Young Africans were given financial aid by their governments in the 1950s and 1960s to study in the West with the intention that they would return and help their nations develop. The educated elites of immediate post-independence Africa were made up of people who completed their education overseas and then returned home.
The demographics of these migrants have evolved throughout time to include professionals who migrate overseas after completing their education at home in pursuit of job and settle down there permanently. The “brain drain” – the exodus of human potential and skills – is undoubtedly one of Africa’s biggest developmental problems.
The growth of a country is seriously impacted by the exodus of highly trained workers from Africa, including physicians, nurses, engineers, and academics.
However, there is another aspect to the movement of professionals.
That is “brain gain” – the professional’s return migration – and “brain circulation” – the professional’s temporary movement across nations.
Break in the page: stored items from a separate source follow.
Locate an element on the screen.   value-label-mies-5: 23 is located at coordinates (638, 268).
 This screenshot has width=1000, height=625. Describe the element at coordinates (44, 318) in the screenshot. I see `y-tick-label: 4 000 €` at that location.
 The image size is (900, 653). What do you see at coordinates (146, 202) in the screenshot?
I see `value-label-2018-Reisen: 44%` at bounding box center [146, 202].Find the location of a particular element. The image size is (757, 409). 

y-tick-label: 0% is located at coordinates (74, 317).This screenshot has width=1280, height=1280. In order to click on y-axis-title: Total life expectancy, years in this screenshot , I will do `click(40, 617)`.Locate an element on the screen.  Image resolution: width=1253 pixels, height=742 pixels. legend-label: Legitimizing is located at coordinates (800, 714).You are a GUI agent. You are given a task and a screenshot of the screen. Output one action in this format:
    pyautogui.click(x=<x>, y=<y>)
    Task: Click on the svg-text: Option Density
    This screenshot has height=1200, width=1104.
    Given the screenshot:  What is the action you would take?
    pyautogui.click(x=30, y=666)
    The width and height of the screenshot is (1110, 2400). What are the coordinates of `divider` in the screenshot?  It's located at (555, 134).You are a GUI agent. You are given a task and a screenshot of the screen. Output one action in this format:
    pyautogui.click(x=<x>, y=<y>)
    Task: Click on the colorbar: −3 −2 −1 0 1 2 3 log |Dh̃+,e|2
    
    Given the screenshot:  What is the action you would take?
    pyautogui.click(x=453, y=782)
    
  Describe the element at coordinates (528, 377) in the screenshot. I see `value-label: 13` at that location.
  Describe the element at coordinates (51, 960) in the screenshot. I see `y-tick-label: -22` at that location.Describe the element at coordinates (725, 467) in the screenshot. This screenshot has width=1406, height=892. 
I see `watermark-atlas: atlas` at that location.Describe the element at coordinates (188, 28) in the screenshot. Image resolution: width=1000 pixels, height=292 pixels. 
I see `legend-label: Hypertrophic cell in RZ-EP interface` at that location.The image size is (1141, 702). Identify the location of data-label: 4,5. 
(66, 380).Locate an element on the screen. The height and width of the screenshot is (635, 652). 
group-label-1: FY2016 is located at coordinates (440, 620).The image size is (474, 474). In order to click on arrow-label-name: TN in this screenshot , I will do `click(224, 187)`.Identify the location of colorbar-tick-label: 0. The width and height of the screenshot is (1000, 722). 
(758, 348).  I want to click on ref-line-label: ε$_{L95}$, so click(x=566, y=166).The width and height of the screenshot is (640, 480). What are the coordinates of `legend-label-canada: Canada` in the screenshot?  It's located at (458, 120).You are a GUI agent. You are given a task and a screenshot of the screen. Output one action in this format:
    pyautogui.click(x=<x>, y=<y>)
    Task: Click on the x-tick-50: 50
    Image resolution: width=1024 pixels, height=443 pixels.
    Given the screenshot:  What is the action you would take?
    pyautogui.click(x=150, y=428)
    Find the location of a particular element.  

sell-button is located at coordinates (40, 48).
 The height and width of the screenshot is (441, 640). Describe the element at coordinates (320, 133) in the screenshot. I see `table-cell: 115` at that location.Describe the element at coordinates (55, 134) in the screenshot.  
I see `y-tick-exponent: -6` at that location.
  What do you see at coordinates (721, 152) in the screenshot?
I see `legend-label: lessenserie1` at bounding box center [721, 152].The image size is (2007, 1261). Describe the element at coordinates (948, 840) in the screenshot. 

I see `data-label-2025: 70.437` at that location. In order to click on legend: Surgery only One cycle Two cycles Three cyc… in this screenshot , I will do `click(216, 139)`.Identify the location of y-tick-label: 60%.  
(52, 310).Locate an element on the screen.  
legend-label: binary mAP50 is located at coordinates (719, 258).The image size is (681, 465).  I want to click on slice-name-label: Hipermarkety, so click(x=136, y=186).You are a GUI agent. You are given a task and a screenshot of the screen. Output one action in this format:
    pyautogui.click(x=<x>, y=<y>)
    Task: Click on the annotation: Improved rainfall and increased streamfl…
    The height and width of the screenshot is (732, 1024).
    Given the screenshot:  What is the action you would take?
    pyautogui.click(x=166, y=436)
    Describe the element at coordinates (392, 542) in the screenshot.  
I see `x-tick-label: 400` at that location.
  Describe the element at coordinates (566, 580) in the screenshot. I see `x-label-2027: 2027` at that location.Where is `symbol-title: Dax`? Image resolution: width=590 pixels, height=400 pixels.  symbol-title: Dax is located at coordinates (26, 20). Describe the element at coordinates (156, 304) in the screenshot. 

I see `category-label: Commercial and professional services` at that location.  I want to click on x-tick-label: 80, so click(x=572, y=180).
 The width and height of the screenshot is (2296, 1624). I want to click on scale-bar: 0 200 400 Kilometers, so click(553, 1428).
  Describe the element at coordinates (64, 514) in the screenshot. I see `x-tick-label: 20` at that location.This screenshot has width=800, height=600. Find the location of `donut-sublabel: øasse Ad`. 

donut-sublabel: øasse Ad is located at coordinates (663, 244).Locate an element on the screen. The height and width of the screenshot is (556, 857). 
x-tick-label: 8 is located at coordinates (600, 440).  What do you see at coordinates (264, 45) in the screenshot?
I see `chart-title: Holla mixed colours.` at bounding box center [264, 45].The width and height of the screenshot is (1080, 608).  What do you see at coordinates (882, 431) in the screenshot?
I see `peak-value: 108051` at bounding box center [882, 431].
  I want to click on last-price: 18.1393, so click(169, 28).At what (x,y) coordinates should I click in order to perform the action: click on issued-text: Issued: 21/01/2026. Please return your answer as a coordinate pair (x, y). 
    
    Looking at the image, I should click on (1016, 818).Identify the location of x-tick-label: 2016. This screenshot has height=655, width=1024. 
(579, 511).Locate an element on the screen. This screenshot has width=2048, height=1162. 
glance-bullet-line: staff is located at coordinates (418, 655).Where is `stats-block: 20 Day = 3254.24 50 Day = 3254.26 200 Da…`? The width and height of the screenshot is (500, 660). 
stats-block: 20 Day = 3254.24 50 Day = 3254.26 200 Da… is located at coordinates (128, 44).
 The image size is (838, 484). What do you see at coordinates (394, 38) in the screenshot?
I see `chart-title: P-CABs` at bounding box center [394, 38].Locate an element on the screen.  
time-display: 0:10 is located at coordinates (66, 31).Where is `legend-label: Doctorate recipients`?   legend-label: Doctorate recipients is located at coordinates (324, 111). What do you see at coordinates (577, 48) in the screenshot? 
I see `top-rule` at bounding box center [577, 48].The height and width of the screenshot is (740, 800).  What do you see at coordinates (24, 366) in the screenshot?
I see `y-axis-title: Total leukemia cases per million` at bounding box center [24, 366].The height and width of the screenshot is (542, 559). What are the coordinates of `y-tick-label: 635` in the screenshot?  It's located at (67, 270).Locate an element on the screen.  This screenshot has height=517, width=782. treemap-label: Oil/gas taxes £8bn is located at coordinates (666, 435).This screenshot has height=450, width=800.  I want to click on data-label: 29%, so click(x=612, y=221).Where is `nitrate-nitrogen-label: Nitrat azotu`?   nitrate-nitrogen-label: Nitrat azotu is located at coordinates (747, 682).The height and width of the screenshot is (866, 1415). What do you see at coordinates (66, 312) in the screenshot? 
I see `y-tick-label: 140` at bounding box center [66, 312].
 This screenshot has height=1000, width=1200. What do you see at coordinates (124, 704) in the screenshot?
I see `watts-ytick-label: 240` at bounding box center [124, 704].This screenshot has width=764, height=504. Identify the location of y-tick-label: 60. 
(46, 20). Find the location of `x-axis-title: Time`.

This is poorly recorded, particularly when it comes to the nations of Africa.
Using a case study of the late Ghanaian fashion designer Kofi Ansah, we attempted to close this gap.
Due to the time and circumstances of his 1992 comeback, Ansah had a significant influence on Ghanaian fashion. In the UK, he had established a thriving profession over a 20-year period, and things were bright. The nation he returned to, however, was going through a significant political and economic transition. Ghana was making the transition from military to civilian authority. Political unrest was prevalent and connected to the economy’s decline after the implementation of structural adjustment programs.in the 1980s
Ansah, however, decided to move his fledgling career to Ghana.
His case serves as an example of how information and skills acquired by migrants through international job mobility may be turned into assets on the individual, national, and global levels. Returning immigrants have the power to modernize and globalize established enterprises.
Changing the fashion sector in Ghana
We are sociology, African studies, and geography academics who have been examining how geographical context, internal and external migration, and cultural and creative activity in Ghana are influenced. For the Kofi Ansah case study, we spoke with 31 Ghanaian fashion designers whose professional paths had been inspired by him both directly and indirectly. The material from social media accounts devoted to Ansah and his works is added to these interviews.
Kofi Ansah was from a and passed away in 2014
a talented family. Felicia Abban, his older sister, served as Kwame Nkrumah’s official photographer when he served as Ghana’s first president. Kwaw Ansah, his older brother, is a well-known screenwriter, director, and producer.
Kofi enrolled in the Chelsea School of Art in the UK to study fashion design after finishing his secondary education. He created a beaded outfit for Princess Anne, which earned him his first fashion headline. He then worked for a number of well-known British fashion companies, including as Gerald Austin and Guy Laroche, before opening his own studio in the heart of London in 1980.
Ansah went to Ghana in 1992 to gain new inspiration and “attempt to convince people that we can utilize our materials for different ways… despite his early success on the UK fashion scene… We
Just need to put some effort into it and make it marketable, he said in an interview.
The amount of fabric that could be produced locally utilizing strip loom technology was constrained. Additionally, their customer base was restricted by the customary clothing style. These were some of the characteristics Ansah aimed to alter. His contemporary designs made use of traditional African fabrics like kente and bogolanfini. His work with Woodin and the Ghana Textiles Production, two textile manufacturing organizations, to launch the selling of fabric in single yards rather than the customary six yards, was related to these stylistic modifications. This improved the cloth’s use and accessibility. It resulted in the creation of everyday clothing for both sexes, including skirts, blouses, shirts, shorts, and trousers. At Wooding, he subsequently launched ready-to-wear apparel.